BEGIN SUPPLIED MATERIAL

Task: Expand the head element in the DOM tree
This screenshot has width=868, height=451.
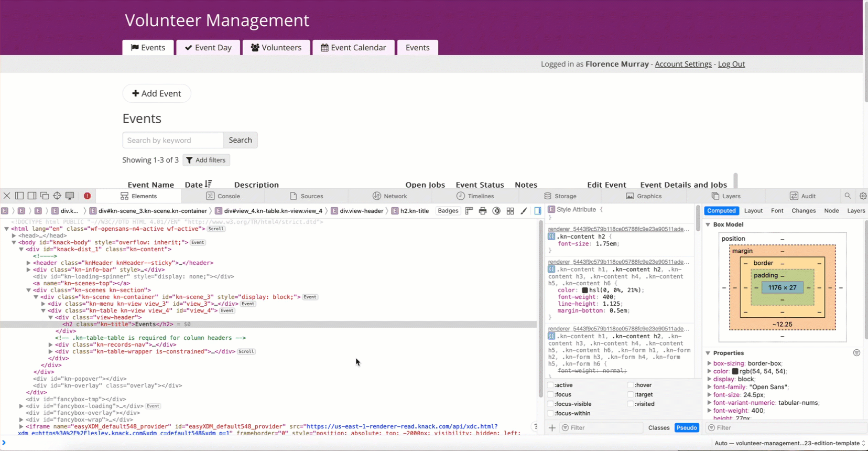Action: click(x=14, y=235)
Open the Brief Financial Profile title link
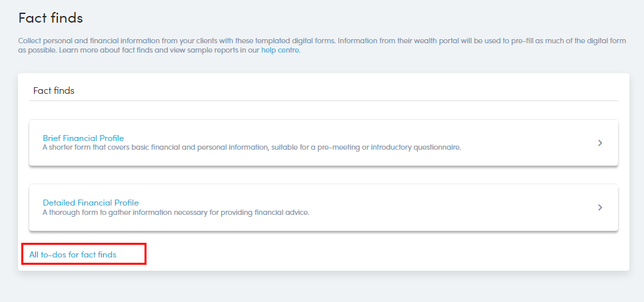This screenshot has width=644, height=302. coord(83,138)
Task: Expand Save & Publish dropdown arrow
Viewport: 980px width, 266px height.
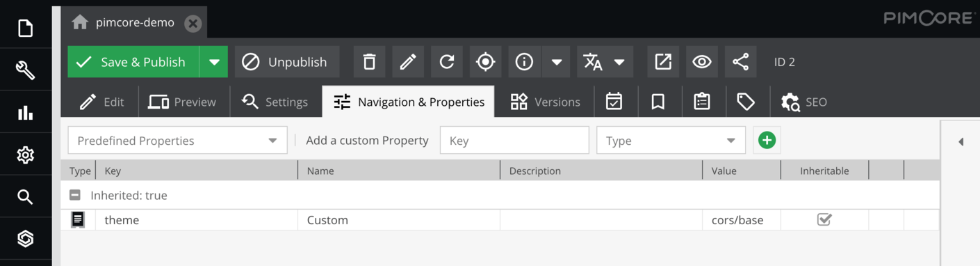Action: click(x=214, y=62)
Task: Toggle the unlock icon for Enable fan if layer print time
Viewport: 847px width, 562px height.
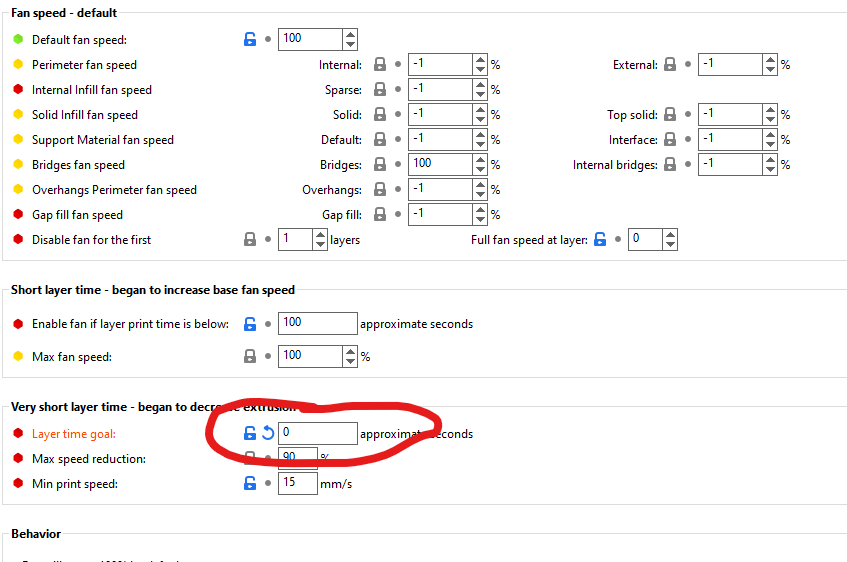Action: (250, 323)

END SUPPLIED MATERIAL
BEGIN SUPPLIED MATERIAL

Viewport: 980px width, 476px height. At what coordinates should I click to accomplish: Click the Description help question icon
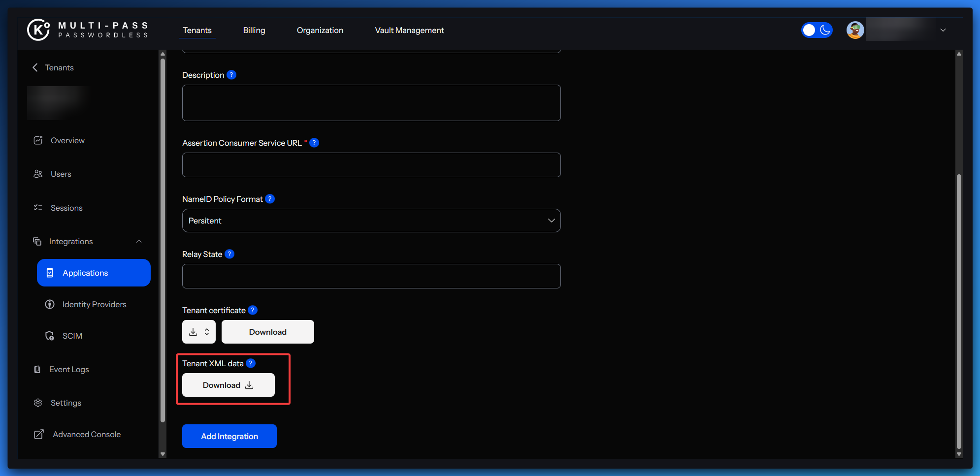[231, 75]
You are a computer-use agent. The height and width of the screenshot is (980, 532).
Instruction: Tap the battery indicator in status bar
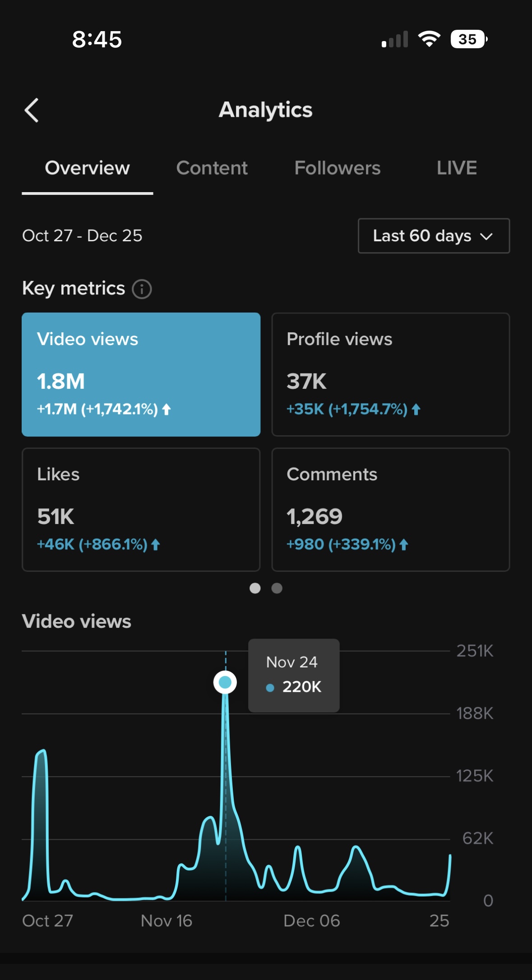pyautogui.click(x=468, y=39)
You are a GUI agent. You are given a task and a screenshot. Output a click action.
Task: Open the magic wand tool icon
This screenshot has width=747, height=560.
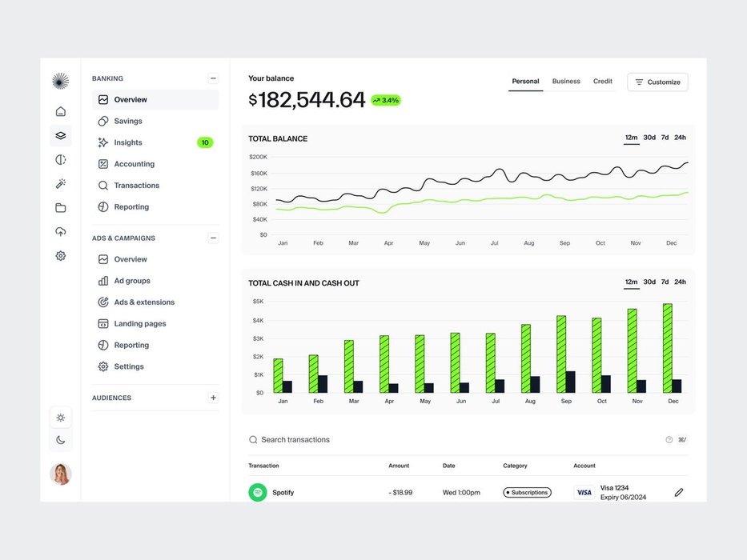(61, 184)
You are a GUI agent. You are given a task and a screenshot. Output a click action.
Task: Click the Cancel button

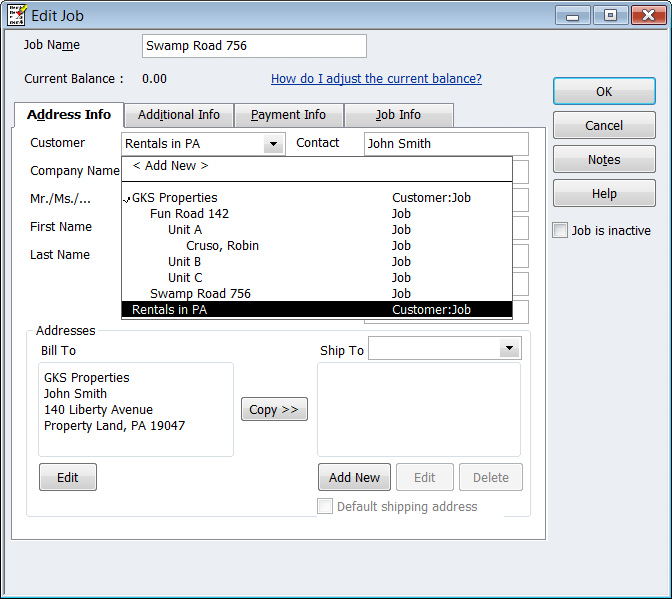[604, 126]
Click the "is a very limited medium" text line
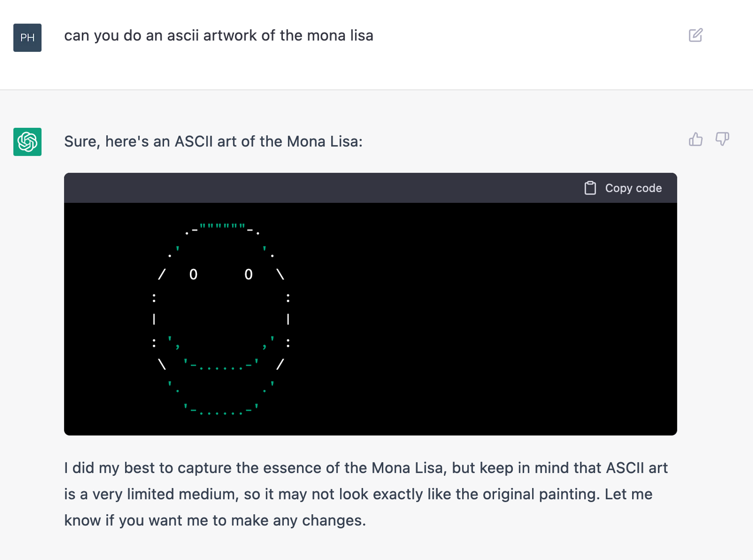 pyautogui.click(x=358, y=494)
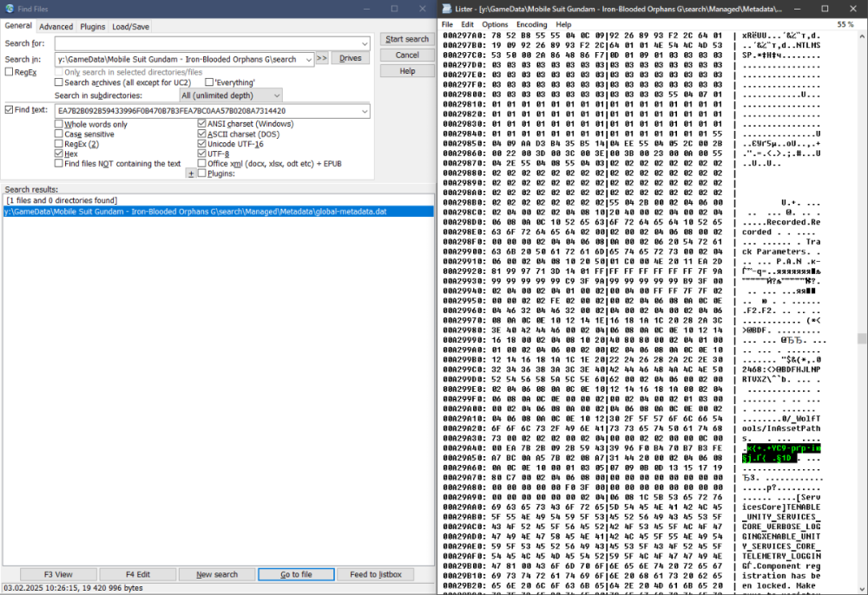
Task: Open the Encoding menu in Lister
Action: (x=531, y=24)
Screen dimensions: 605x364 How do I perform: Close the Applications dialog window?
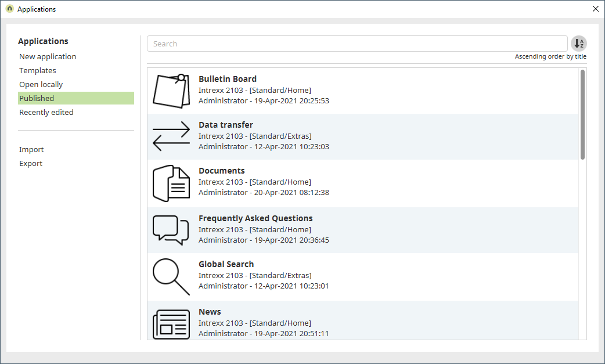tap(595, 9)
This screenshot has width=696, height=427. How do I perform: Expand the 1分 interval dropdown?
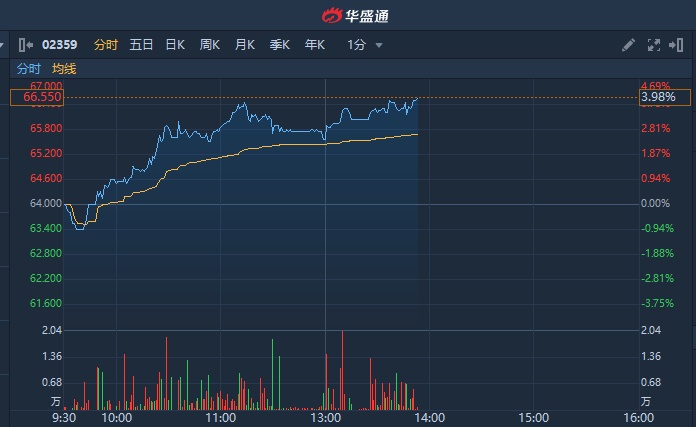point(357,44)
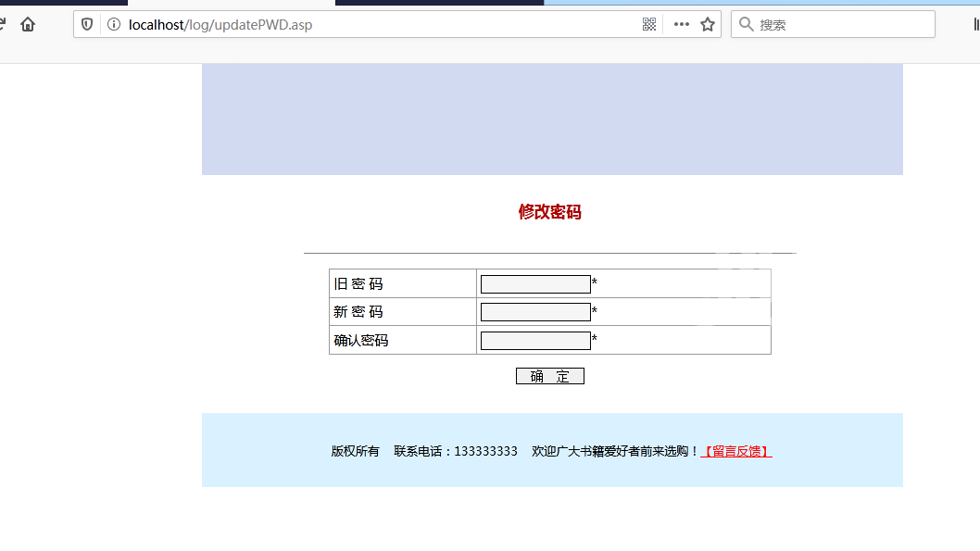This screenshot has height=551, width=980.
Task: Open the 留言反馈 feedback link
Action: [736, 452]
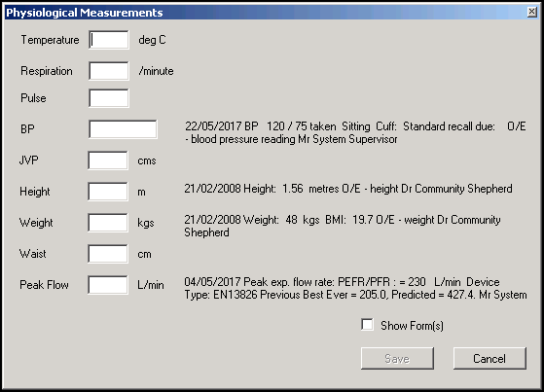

END SUPPLIED MATERIAL

[TASK OBJECTIVE] Starting at the line containing "Task: Expand the head element in the DOM tree" and finishing at the line containing "Task: Toggle the", return those lines exactly as they appear above, without the pictures.

[ANSWER FOR THIS EXERCISE]
Task: Expand the head element in the DOM tree
This screenshot has width=868, height=451.
Action: click(x=14, y=235)
Open the Brief Financial Profile title link
This screenshot has width=644, height=302. coord(83,138)
Task: Expand Save & Publish dropdown arrow
Viewport: 980px width, 266px height.
Action: click(x=214, y=62)
Task: Toggle the unlock icon for Enable fan if layer print time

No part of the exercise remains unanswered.